Indeed ... Good point Gerard. The information given in the quote does not sound credible at all. I do not trust NY Times article is giving accurate information.


.

1
Comment #18 by Anonymous posted on
Anonymous
I would say most of the overdraft fees come from checks anyway, not the ATM. The stats for banks going out of business are in the case of banks loosing all overdraft fees not just atm overdraft. usually people can check their balance first at an atm before a withdrawal as well.

1
Comment #19 by Anonymous posted on
Anonymous
you have to remember the government is in bed with the banks so they are not going to do anything that causes the banks to loose. The government also wants to look like they are doing something so why not take away atm overdraft fees. That way it come across to the people is the government is really helping out, the reality is atm fees are a small portion of total overdraft fees and and really small portion of bank fees. It really is a win win the bank keeps all the fees and the government are heroes.

1
Comment #20 by Anonymous posted on
Anonymous
Another thing: it's unfair that banks can pick and choose with checks or debit transaction to process on a given day; they choose the large checks first or large transactions first. If gift cards (visa, mastercard, discover card, or amex) can decline a transaction that is higher than the value of it, then banks can do the same with debit/atm cards if the account does not have enough balance for the transaction. It's that simple! They did it in the early days of ATM's existence; so with more technology, they can go back to it.

1
Comment #21 by Anonymous posted on
Anonymous
One time my account showed plenty of money of a friday after close of business. I bought a few things here and there... .99 cent bag of chips, 1.25 soda, etc. My mortgage check got cashed saturday (not precessed til monday) and all of a sudden my account is "negative" because the purchase authorizations on my debit card were higher than the actual purchase price... so I get charged an overdraft fee of $39 for every small purchase I made since friday costing me over $600 in fees and putting my accound about -$400. (They cash checks first, and then charge you so you get a fee for every single purchase) When the dust settled on monday, it was clear my account should have stayed at least $200 positive, but because of the purchase authorizations, the ****ed me... hard. Couldn't get the money back. I hate these **** hole banks that think they can steal your money and I hope they pass laws that cause them to hurt financially. Why should criminals be in business? I belong to a local credit union after this. I can't afford to be jerked around in this economy.

1
Comment #22 by Anonymous posted on
Anonymous
My husband and I had a $4 deficit in our bank account at close of business Thursday. Wells Fargo (who now own Wachovia, and Wachovia is who we bank with) sent a direct payment through of my husband's gym membership.

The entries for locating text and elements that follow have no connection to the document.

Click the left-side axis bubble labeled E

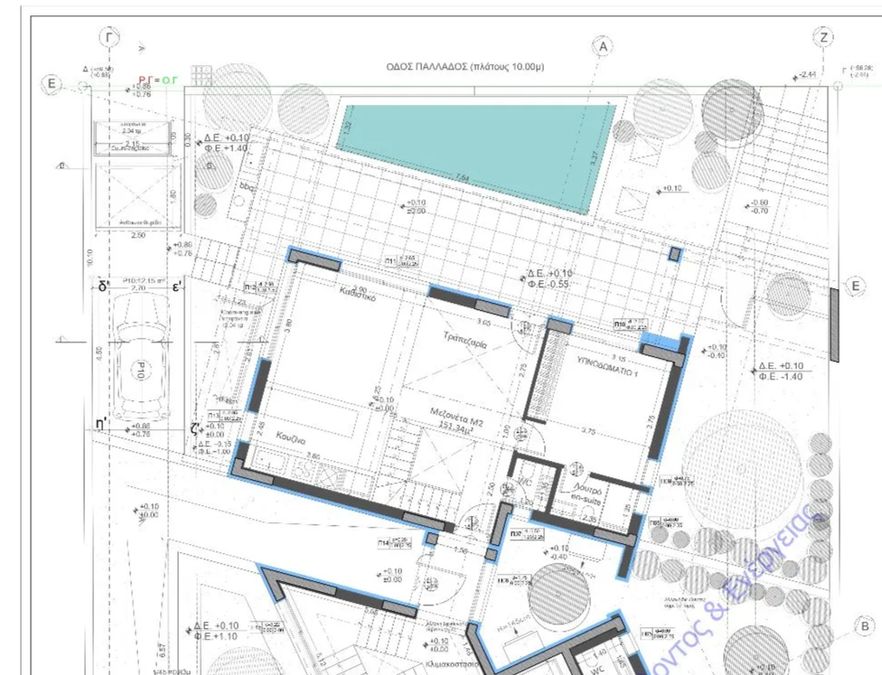[51, 84]
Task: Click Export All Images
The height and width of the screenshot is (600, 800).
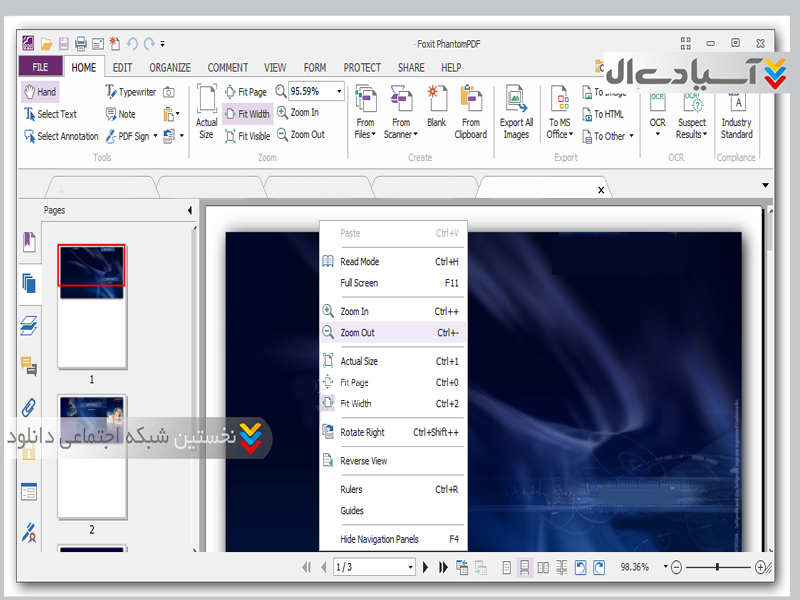Action: coord(516,111)
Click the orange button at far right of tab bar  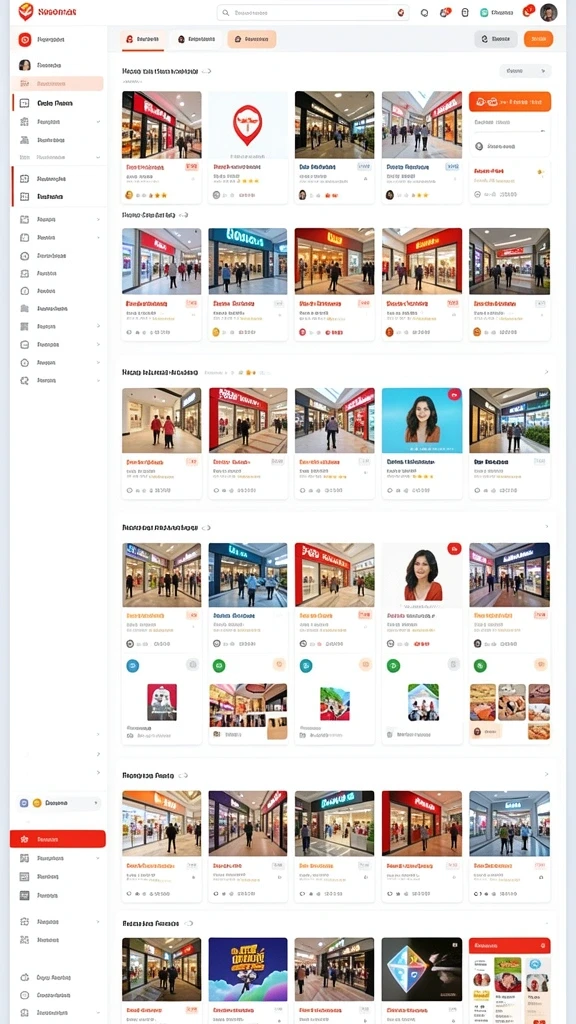pyautogui.click(x=538, y=39)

Fair enough - his paycheck didn't deliver itself to the bank until midnight, and the deficit was there. HOWEVER, Wells Fargo kept sending the payment through EVERY FEW MINUTES until midnight, incurring a $35 overdraft fee each time its automated system kicked it through. The $20 monthly gym membership, instead of going through in the morning like it should have, wound up costing us over $800.

If they'd sent it through once, ok. It was our fault. Don't pay it, charge us the $40 overdraft, but don't send it through as many times as you can at night, when I can't do anything about it and don't know it's going on. This is our first (and last) experience with banking with Wells Fargo.

1
Comment #23 by Anonymous posted on
Anonymous
It is time to shut down the zombie TARP banks and let the healthy banks move on, but there is no political will to pay for this, so we will be in limbo for decades like Japan and the little guys will pay.

1
Comment #24 by IceMage (anonymous) posted on
IceMage
really, it's just about how some banks order transactions to maximize NSF fees. I think it's dishonest, and unfair to the consumer for a bank to be allowed to order transactions in such a manner.